The days of $69.3 million JPEGs may be over for now, but a handful of leading digital artists held on, during a Christie’s charity sale on Tuesday that tested the enduring appeal of tokenized art, in amid a recent drop in cryptocurrency values.
Christie’s $1.6 million “Cartography of the Mind” sale surpassed the house’s own $1.5 million expectations, but none of her 27 offerings sold for more than $250,000.
The sale comes amid a market meltdown for cryptocurrencies, many of which, like Bitcoin and Ethereum, have recently dropped to less than half their peak values.
The Christie’s sale hit a large number of NFT artists, including Beeple, Refik Anadol and Mad Dog Jones. They gained global prominence amid last year’s bonanza for digital art, thanks to cryptocurrency investors and the advent of digital receipts known as non-fungible tokens, or NFTs.

However, few of these digital artists have passed a major market test since the cryptocurrency markets nearly collapsed this spring. The dearth of market intelligence means that collectors are now struggling to predict the trajectory of distinctive blue-chip NFTs from collectible tokens. This partly explains why collectors focused on this small Christie’s sale, curated by one of their own alternative asset investors, Ryan Zurrer.
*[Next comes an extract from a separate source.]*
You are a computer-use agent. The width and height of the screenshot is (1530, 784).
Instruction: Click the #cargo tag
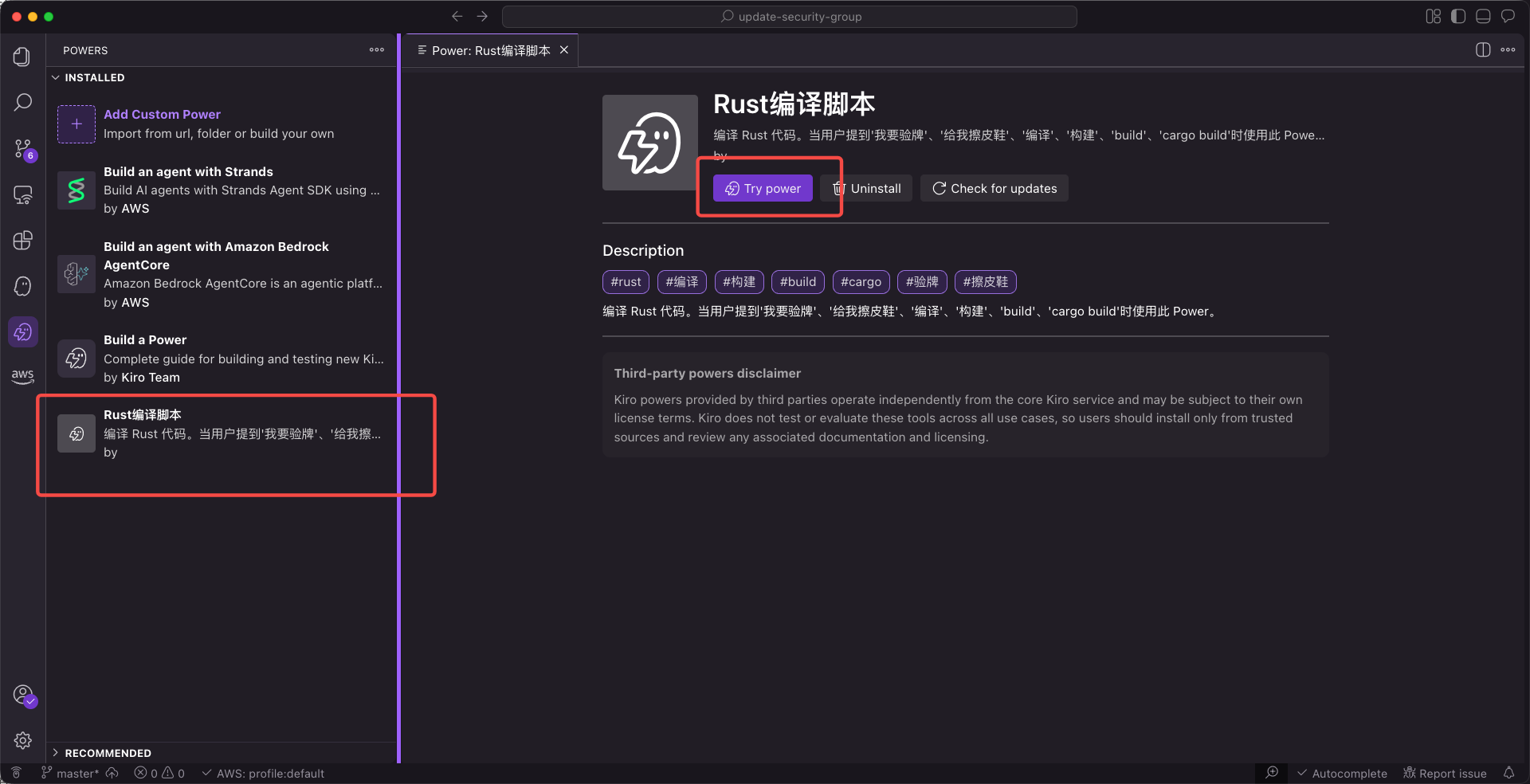click(861, 282)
The lower estimates on Tuesday’s sale could be a sign that the art market is recalibrating the levels of its digital artists, dealers said. It could also indicate the level at which artists were willing to donate pieces to a charitable cause, in this case the Multidisciplinary Association for Psychedelic Studies.
On Tuesday, it took 10 bids for an online collector to win Beeple’s $252,000 prize, “Pilgrimage.” The digital landscape, which features a little man walking among towering mushrooms, has surpassed its estimate of $250,000. That pales in comparison to the kind of feverish attention given last year to the artist’s seminal, $69.3 million “Everydays: The First 5000 Days” that helped launch the NFTs arts boom. (His estimate at the time: $100.)
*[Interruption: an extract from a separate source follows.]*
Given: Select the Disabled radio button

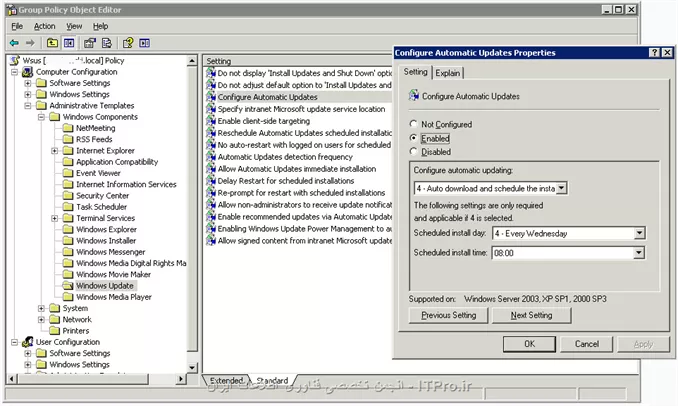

Christie’s said it is still willing to accept cryptocurrencies for some of its offerings, but the house has only sold $4.6 million worth of NFT artwork so far this year, including Tuesday’s sale. Last year, it sold nearly $150 million worth of NFTs.

Sam Spratt, a New York-based digital artist known for designing an album for rapper Kid Cudi, kicked off the sale with his pictorial portrait of human ancestor Lucy resting in a gnarled tree, “VII. Worm food.” The work attracted 15 bids and sold for $252,000, above its estimate of $120,000.
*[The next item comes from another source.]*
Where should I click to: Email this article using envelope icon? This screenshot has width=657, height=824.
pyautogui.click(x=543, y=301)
Another artist who goes by Elfjtrul of Forgotten Runes made 23 bids, the most pitched on sale, for a pixelated eyeball surrounded by dragons and angel wings, “Quantum Ouroboros”. It sold for $138,600, up from its estimate of $35,000.
Sarah Meyohas, a pioneering NFT artist who rose to fame in 2015 for creating her own cryptocurrency, BitchCoin, saw her work, “Liquid Speculation #26”, attract 14 bids and sell for $9,450, above her low estimate of $26. 8,000.
Elsewhere in the sale, Mad Dog Jones’ “Silly Simon’s Psilocybin” sold for $75,600. Last year, the same artist sold a larger NFT art project at Phillips, “Replicator,” for $4.1 million.
However, “Baby Eyes” by artist and animation filmmaker Jake Fried sold after a single bid, as did pieces by Anadol, Tom Sachs, Brendan Dawes and Justin Aversano.